Eu deveria estar ansiosa com o dia que estaria por vir amanhã, mas a verdade é que eu estava morrendo de medo e desejando que o amanhã demorasse mais a chegar do que apenas vinte e quatro horas. Há sete dias eu estava trancada no isolamento do Hotel, última etapa antes de entrar na Fazenda, o Reality Show rural da Rede Record de televisão, uma emissora questionável e um Reality mais questionável ainda. Como não temer o que poderia acontecer de amanhã em diante na minha vida?

Sempre fui uma pessoa que tentou ser bem certinha na vida, sem ser prepotente, acho que consegui trilhar um caminho certo. Não fui uma criança birrenta, não fui uma adolescente rebelde, não fui uma adulta inconsequente. Muito ao contrario, fui uma criança doce, uma adolescente pacifica que com dezoito anos estava na Faculdade e já concursada em um emprego publico, conheci um cara que julguei ser legal, casei com toda tradição na Igreja e no Civil. Tudo sempre dentro das normas da sociedade. Eu vi minha vida mudar completamente com um convite de ir para São Paulo apresentar o principal jornal da noite do SBT.

Minha vida mudou totalmente após o convite, São Paulo foi uma cidade que me trouxe muitas coisas boas e me revelou que o meu marido na verdade era péssimo, como eu estava ganhando um bom salário na época eu literalmente paguei para não me aborrecer, não por mim, mas pelos meus filhos. Sai do divorcio com metade do dinheiro que havia acumulado e totalmente sozinha, acabei sozinha sendo mãe e a única responsável pela criação dos meus filhos, minha família continuava toda morando no Nordeste, era eu por eu.

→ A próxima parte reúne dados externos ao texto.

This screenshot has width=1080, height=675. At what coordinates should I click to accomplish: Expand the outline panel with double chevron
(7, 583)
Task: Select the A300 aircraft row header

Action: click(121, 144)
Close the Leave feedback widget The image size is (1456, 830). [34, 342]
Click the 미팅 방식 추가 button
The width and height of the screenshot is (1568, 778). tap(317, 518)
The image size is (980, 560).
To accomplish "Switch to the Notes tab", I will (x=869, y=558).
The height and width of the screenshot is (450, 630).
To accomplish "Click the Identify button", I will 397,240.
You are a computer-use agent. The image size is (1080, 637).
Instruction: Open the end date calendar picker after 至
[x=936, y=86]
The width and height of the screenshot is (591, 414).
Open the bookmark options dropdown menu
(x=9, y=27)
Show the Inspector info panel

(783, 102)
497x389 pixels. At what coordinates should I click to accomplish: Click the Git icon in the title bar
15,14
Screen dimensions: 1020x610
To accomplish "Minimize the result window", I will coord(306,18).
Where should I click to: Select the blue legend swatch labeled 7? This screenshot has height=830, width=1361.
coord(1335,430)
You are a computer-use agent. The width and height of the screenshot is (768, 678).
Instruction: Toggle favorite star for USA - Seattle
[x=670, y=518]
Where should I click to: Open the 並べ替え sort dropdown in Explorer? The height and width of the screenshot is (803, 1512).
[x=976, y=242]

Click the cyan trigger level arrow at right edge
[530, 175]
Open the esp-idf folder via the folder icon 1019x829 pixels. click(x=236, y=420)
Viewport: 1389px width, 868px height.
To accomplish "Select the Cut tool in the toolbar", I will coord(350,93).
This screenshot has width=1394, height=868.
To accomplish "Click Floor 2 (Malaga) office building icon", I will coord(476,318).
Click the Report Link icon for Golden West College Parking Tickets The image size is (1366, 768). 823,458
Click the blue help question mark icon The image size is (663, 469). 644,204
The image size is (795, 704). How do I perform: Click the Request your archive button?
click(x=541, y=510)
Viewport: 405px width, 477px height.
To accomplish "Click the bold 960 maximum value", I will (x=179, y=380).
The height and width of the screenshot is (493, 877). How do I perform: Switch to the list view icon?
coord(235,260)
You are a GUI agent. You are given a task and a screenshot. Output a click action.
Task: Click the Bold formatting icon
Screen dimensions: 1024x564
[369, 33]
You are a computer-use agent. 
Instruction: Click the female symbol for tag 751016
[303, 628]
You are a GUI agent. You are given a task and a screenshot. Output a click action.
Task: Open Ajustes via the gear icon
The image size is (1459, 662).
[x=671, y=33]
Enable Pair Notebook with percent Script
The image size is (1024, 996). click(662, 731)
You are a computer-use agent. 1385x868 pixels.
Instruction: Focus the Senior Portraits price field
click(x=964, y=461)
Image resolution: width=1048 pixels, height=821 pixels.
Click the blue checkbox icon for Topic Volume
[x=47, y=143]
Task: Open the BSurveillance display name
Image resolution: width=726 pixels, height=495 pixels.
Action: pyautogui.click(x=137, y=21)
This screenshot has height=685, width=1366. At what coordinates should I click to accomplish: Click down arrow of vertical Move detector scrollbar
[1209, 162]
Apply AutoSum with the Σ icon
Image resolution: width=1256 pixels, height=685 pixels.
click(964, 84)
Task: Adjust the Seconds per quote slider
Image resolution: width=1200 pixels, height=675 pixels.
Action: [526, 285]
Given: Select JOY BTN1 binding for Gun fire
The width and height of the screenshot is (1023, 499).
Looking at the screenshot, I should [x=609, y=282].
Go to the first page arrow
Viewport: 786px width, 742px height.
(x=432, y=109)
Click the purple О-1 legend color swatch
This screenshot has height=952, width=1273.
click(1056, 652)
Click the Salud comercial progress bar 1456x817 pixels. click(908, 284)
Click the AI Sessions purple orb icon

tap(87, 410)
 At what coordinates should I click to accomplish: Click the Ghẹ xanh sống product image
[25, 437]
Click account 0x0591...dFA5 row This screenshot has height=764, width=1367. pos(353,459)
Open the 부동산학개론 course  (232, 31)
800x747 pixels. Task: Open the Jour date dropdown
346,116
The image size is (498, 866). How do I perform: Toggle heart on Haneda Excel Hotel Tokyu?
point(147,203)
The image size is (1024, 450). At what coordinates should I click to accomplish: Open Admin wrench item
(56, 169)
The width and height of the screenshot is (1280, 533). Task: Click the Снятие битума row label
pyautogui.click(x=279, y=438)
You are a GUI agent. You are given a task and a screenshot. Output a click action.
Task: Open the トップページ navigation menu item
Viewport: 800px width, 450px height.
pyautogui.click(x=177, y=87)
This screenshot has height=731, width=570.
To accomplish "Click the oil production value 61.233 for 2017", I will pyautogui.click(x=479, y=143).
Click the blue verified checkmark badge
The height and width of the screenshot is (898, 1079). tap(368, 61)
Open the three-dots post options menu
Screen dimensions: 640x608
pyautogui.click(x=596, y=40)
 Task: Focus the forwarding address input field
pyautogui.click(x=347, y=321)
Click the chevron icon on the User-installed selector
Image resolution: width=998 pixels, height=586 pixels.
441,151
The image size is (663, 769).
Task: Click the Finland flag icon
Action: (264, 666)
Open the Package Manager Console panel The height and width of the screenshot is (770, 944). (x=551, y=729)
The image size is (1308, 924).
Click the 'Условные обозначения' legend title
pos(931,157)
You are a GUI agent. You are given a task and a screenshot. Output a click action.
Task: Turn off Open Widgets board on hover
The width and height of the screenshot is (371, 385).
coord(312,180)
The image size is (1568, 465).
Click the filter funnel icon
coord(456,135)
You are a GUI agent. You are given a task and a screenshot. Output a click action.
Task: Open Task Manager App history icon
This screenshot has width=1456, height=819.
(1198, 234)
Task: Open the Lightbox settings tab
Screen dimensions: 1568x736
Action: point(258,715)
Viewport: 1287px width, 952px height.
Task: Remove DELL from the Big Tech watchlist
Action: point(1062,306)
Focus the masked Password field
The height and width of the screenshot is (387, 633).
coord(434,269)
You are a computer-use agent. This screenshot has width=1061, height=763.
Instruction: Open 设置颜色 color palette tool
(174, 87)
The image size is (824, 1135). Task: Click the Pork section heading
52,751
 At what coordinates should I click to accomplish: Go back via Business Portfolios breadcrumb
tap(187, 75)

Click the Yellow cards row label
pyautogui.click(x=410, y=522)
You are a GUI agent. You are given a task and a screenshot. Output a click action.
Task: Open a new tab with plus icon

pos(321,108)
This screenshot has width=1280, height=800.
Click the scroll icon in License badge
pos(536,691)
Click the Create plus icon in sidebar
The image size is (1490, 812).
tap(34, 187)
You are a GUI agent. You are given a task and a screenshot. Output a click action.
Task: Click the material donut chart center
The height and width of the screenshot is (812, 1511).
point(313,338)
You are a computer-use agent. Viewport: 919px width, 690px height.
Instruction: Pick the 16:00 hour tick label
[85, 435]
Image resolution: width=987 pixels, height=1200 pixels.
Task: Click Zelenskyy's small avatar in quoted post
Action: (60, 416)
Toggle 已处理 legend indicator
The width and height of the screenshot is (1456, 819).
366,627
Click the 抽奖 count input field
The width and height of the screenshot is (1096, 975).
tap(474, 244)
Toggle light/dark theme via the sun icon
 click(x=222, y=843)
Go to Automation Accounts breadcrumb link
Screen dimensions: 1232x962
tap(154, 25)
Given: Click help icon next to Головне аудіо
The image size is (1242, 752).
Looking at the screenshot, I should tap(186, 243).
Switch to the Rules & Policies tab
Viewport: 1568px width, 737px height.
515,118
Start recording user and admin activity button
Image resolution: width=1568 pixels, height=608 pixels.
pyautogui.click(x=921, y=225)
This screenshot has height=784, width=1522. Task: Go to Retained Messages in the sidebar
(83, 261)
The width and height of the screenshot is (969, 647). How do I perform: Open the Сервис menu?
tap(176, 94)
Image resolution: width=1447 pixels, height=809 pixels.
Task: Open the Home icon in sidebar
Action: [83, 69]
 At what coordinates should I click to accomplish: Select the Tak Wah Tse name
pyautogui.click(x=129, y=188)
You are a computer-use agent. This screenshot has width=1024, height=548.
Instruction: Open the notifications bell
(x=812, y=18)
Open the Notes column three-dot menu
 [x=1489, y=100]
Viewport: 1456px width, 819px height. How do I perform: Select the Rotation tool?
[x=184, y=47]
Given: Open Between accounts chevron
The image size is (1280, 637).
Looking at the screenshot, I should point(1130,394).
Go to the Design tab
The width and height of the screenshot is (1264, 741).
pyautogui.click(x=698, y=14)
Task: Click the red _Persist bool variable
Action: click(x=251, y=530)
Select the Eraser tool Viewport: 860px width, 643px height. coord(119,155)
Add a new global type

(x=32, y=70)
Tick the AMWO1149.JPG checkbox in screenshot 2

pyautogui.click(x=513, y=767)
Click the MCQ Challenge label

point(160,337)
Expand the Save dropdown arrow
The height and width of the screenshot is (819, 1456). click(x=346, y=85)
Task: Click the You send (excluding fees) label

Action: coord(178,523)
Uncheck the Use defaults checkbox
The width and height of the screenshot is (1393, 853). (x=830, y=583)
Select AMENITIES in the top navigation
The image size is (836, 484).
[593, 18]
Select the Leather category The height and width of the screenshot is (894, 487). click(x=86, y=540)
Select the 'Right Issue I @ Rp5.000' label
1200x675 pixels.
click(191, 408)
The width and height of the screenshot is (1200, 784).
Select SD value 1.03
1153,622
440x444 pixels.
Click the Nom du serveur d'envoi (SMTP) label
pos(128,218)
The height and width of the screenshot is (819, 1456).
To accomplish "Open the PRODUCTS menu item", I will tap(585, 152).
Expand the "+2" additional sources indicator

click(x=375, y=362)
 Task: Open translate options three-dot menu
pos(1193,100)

Ser jornalista é um compromisso com a verdade e foi por não saber esconder a verdade que me vi brigando com o governo, era um caminho perigoso por vários motivos e claro que acabei sendo demitida, de forma absurda e sem justificativa. Processei a emissora e foi como se eu tivesse matado alguém, fui apontada como errada mesmo a justiça tendo sido ao meu favor, as portas se fecharam para mim e me vi dois anos sem conseguir ganhar praticamente nada e vendo minha reserva financeira  se esgotarem mês a mês, foi assim que veio o convite para A Fazenda, que obviamente neguei de pronto. Estava em uma situação complicada, mas não na beira do desespero para aceitar ir para um Reality Show.

Após o convite aquilo ficou fixo na minha cabeça, eu o tinha negado, mas e se eu aceitasse? Poderia realmente ganhar o premio final de um milhão e meio? Isso seria realmente valioso e útil. Eu poderia no final ser contratada pela emissora? Eu gostaria de trabalhar em uma emissora evangélica? Eu conseguiria? Eu teria ainda o respeito do publico após me expor em um reality? Eu sairia odiada? Eu sairia amada? Eu conseguiria conviver com pessoas tão diferentes de mim?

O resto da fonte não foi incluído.